At some point while sitting at our desks, we’ve all experienced code fog. It’s like a mixed feeling of confusion, frustration, and exhaustion. Code fog happens when you’ve tried to compile your code and it’s just not working.
You’ve chopped, changed, and Googled your way through every possible link. You probably have even made it to the 12th page of your Google search.
Code fog is notorious for causing imaginary table-flips and no — you’ve checked — it’s certainly not caused by a missing semi-colon. It’s something deeper and you can’t quite figure out what.
Rather than force yourself through the painfully unproductive process of debugging, here are some things you can do to help cure your code fog and gain a sense of clarity once again.
Why Bugs Happen
Bugs happen because there’s a gap in our knowledge. It’s also the main reason we instantly turn to Google when we get stuck. But oftentimes, the answers that Google gives tend to be snippets of something bigger. Sometimes, the gap in your knowledge is so big that looking at snippets is simply not enough.
You need to take a step back and look at the bigger picture. What does this mean? First, you need to identify the type of issue you’re facing. Is your code overly complicated? Then it’s a programming pattern issue. Is your code not working the way it should? Then it’s a gap in your understanding of the framework or library. Is your code not compiling? It might be a dependency issue.
When you have a programming pattern issue, the quickest cure is to slow down and look into functional and OOP patterns for your chosen language. If you’ve got a framework or library issue, then you need to look into the wider topic surrounding your issue. If it’s a dependency issue, you’ll need to trace the relationships and versions to figure out where the blip is.
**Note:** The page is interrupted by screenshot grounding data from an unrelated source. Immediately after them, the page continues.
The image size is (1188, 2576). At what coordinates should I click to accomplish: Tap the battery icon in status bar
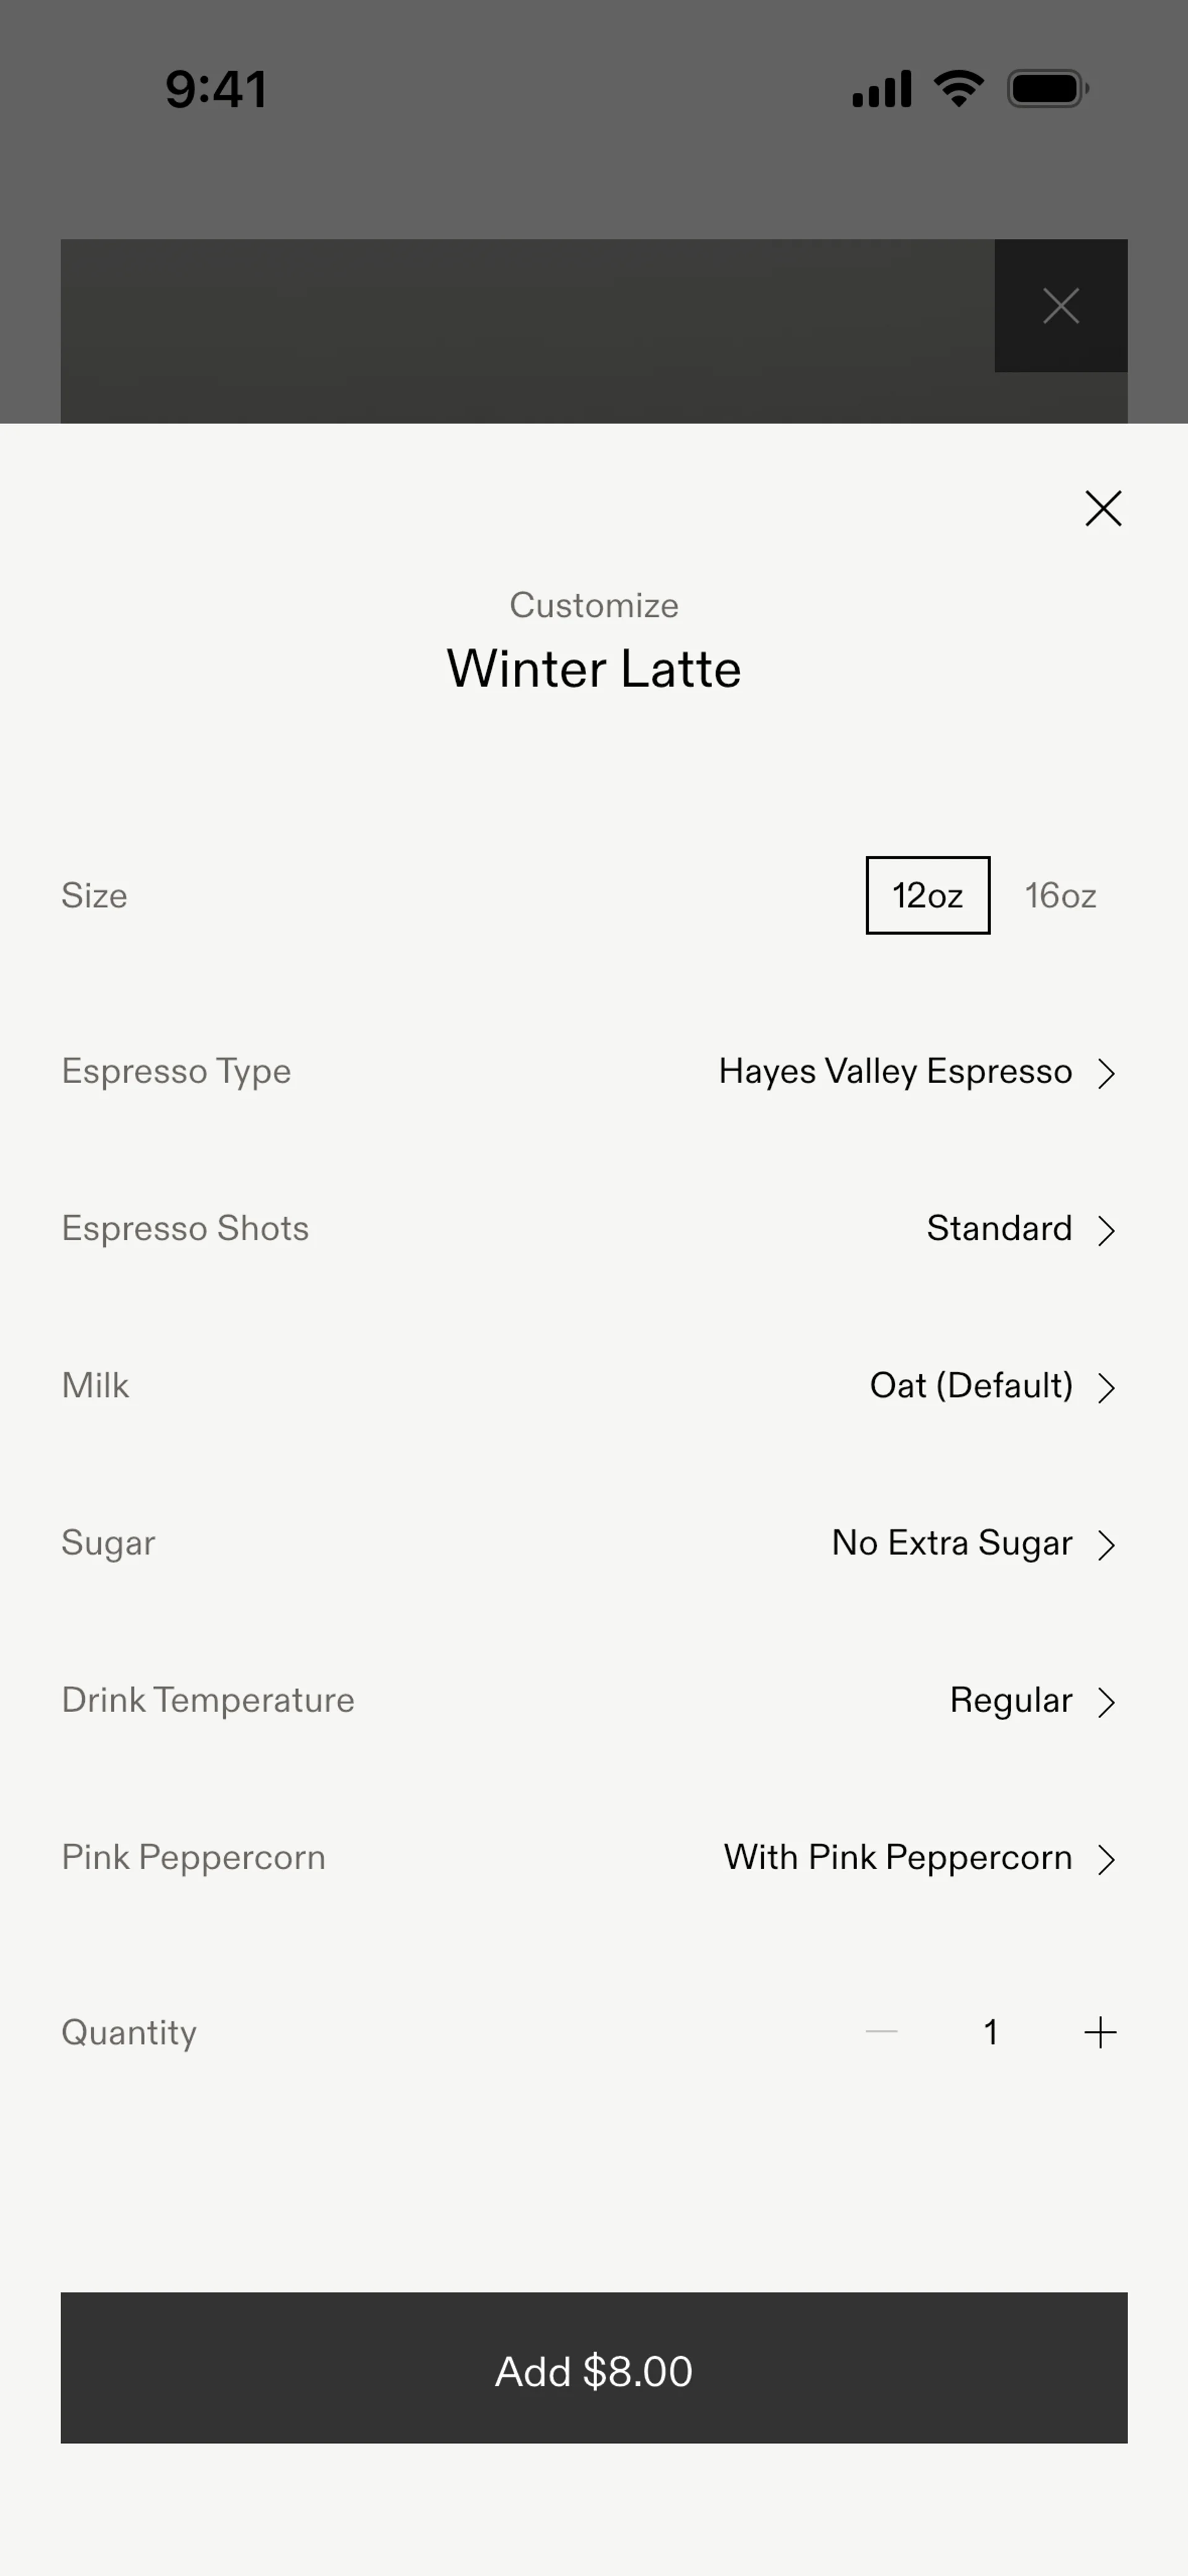(x=1047, y=89)
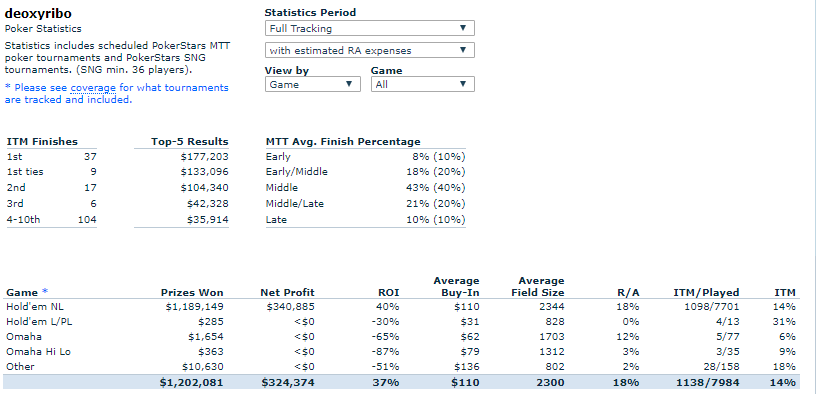Follow the coverage link

coord(93,88)
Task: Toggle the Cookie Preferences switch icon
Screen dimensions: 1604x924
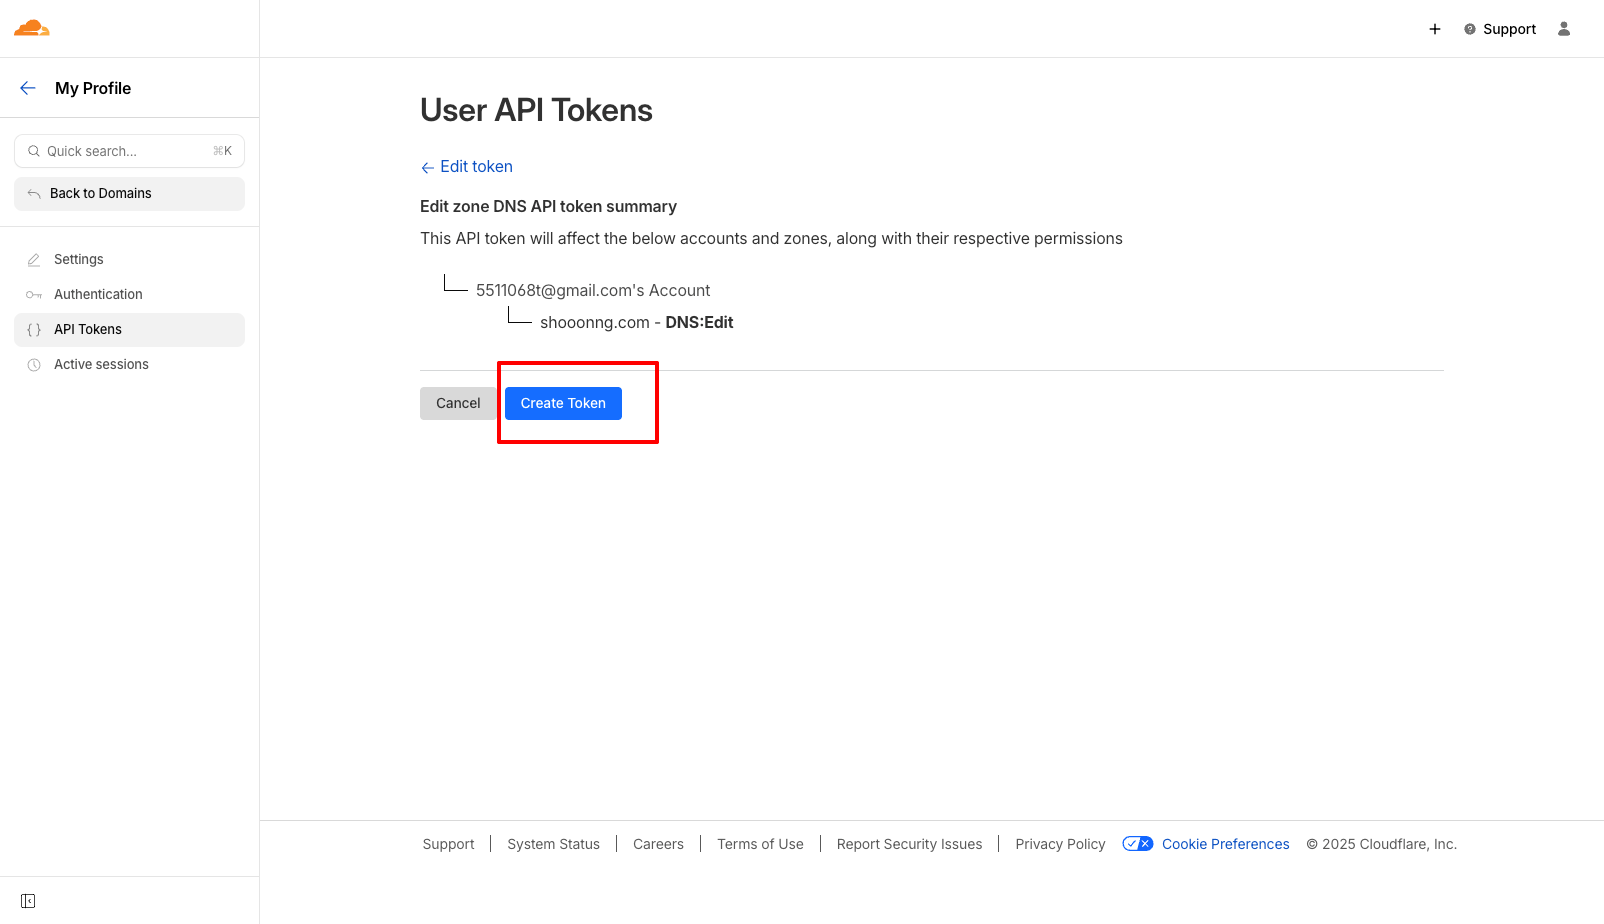Action: 1138,844
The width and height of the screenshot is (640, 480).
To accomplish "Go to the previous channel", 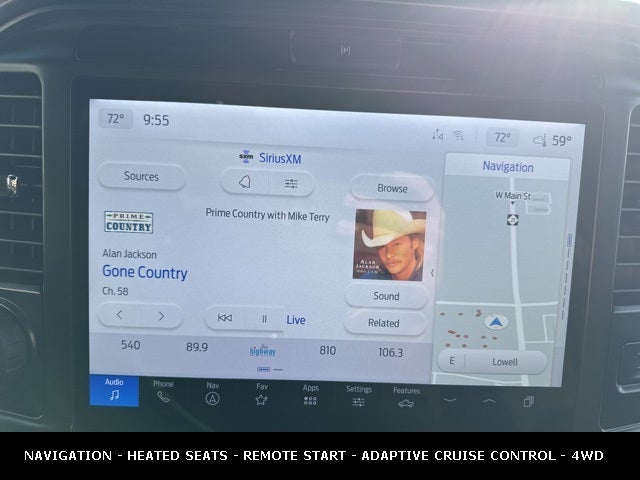I will [x=120, y=315].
Don’t try to look for a solution, it’ll continue to give you tunnel vision. A big-picture approach can lead you down a very different road from what you’re currently experiencing.
Sometimes, You Just Need a Break
As developers, our brains can get stuck in a funky loop and cause tunnel vision towards our code if we’ve been working on it long enough. We start to see only what we want to see. When this happens, you need to give your brain a break from the issue and go work on something else. A 12 to 24-hour quarantine from the problematic code is usually enough for most of us to properly disconnect and come back to the issue with fresh eyes.
According to the Science of Learning Journal, when we become frustrated or fearful, the part of our brain known as the amygdala kicks in. Based on past conditioning, it only makes us aware of the immediate threat — which in our case is the problematic code. The more we focus on it, the more we become entrenched in our own created mental boundaries and fail to see any systematic connections that may be contributing to the bug.
So take a break — go and do something else, then come back to it with a different attitude and mindset towards your code.
Seek a Second Opinion
One of the perks of peer programming is that there is always a second opinion on your code. As a developer, we may think of our code as infallible, however, another pair of eyes with knowledge of different topics and past experiences have the ability to inject an alternative perspective.
Most of the time, we work on our code alone, but when bugs arise, and before your brain becomes overly fixated on them, ask a colleague for help. Just have them to come over and review what you’ve coded. Get them to ask you questions about the code.
They don’t have to solve it for you — but their questions can lead you down a different path towards your solution. Everyone has their own flow of thought when it comes to debugging and chances are that they’ll think differently from you.
Code fog happens because you get stuck. To become unstuck, you need to do something that is different from what you’re currently doing. You can’t expect a different output if your input remains the same.
Code fog sucks but it always eventually clears. You just need to be patient with yourself and work on constantly expanding your domain of knowledge. This is because you never quite know when something seemingly random will come in handy. It’s also one of the best ways to prevent code fog in the future.
As Steve Jobs once said in his Stanford commence speech —
You can’t connect the dots looking forward; you can only connect them looking backwards. So you have to trust that the dots will somehow connect in your future.